▶ **What to produce**
Reproduce the records below in full and without edits, omitting images.
##### Data listing #####
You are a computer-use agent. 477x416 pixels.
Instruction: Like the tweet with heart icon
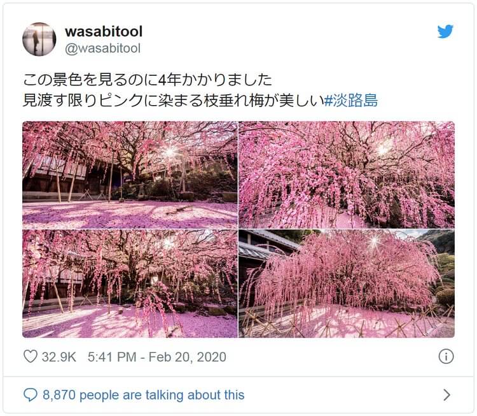31,356
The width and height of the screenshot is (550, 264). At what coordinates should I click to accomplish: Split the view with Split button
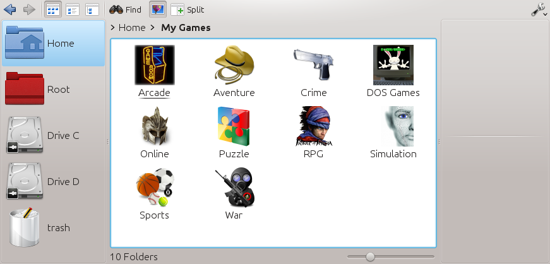tap(188, 9)
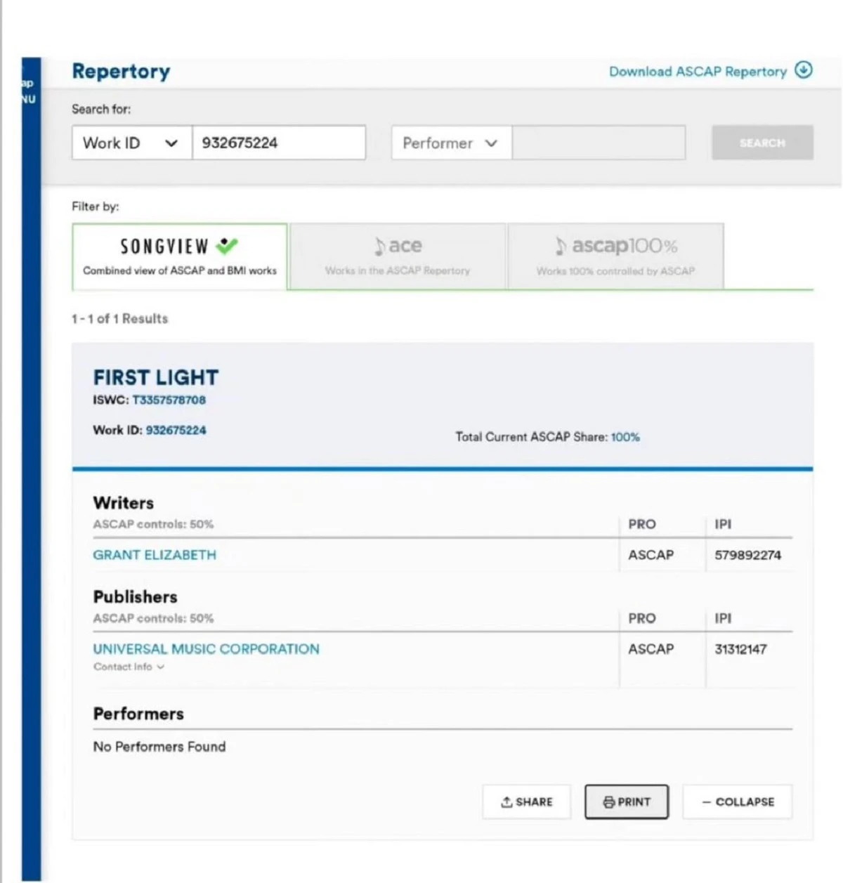Image resolution: width=843 pixels, height=883 pixels.
Task: Open the Download ASCAP Repertory link
Action: (x=697, y=72)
#####
▶ **Worked solution**
You are a computer-use agent. 477x416 pixels.
Instruction: Like the tweet with heart icon
31,356
The width and height of the screenshot is (550, 264). At what coordinates should I click to accomplish: Split the view with Split button
tap(188, 9)
Image resolution: width=843 pixels, height=883 pixels.
Task: Open the Download ASCAP Repertory link
Action: (x=697, y=72)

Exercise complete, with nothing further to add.